Passage provided =>
↓

Russell Nelson writes:
> the mail would all double-bounce. However, the whole point behind
> this program is for a spammer to use the information provided by
> rcpt-to to *avoid* having to send mail to every word in their
> dictionary. Since qmail doesn't provide any information, the first
> qmail site a spammer picks on will suck down all of their emailing
> capability, and they won't be successful in spamming, to the extent
> that spamming achieves any success.
I am not particularly concerned with how succesfull the spammer's spam run
is. Frankly, I really don't care. My own concerns and priorities take
precedence.
Therefore, I am asked a whether receiving about a thousand separate
messages, with an average of a hundred recipients each, most of them
invalid, generating a hundred thousand separates bounces that I must
mailbomb the forged sender with (and, if the forged domain's mail server is
properly configured, mailbomb myself instead), is a price I'm willing to
pay in order to make some trailer park trash's spam run less succesfull, by
some marginal amount.
The answer to me seems to be pretty clear -- it's not. You are assuming
that the spammer will realize that something is wrong.

↑

Material provided =>

↓

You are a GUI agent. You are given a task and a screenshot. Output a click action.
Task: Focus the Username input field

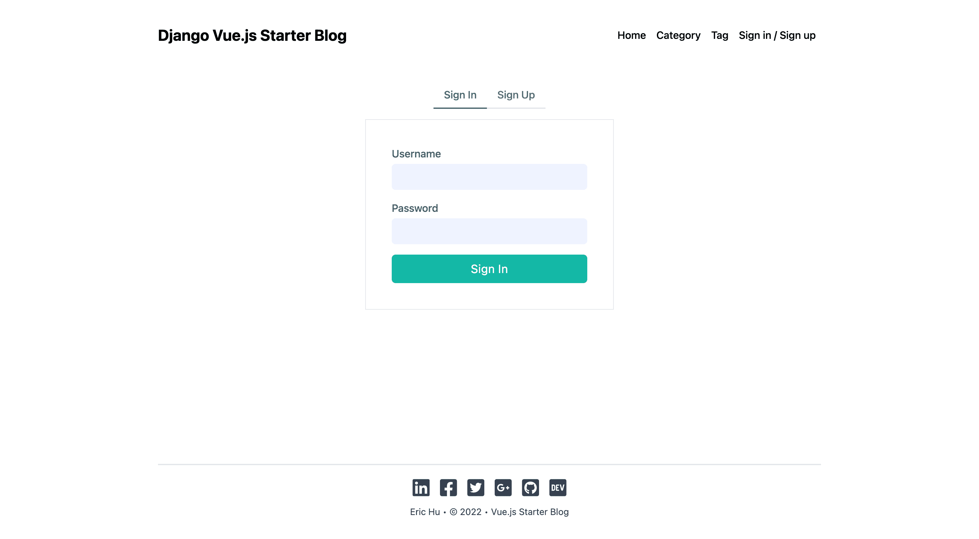[489, 177]
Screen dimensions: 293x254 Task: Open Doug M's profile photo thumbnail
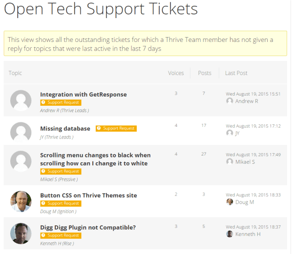21,200
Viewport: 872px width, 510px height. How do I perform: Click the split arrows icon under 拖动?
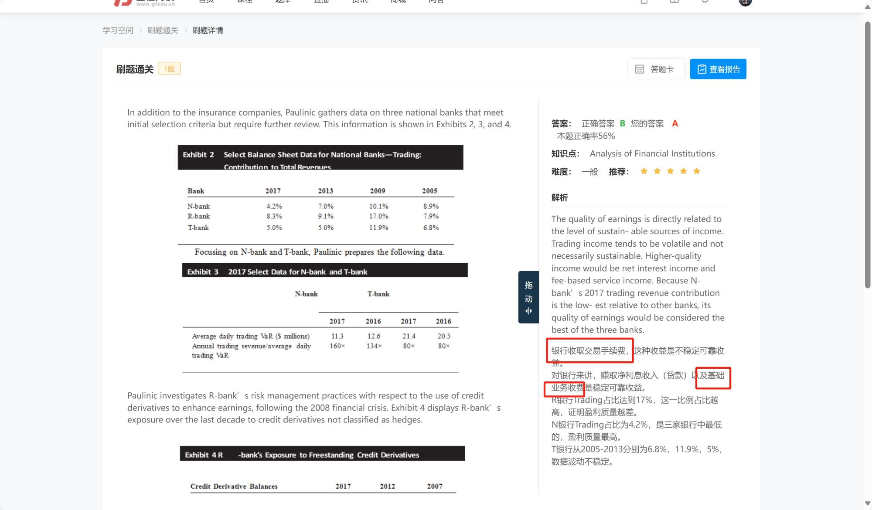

↑

What is needed =>
Rewrite the passage of the qmail message starting at "Therefore, I am" and ending after "something is wrong.", switching each "mailbomb" to "flood".

Task answer =>
Therefore, I am asked a whether receiving about a thousand separate
messages, with an average of a hundred recipients each, most of them
invalid, generating a hundred thousand separates bounces that I must
flood the forged sender with (and, if the forged domain's mail server is
properly configured, flood myself instead), is a price I'm willing to
pay in order to make some trailer park trash's spam run less succesfull, by
some marginal amount.
The answer to me seems to be pretty clear -- it's not. You are assuming
that the spammer will realize that something is wrong.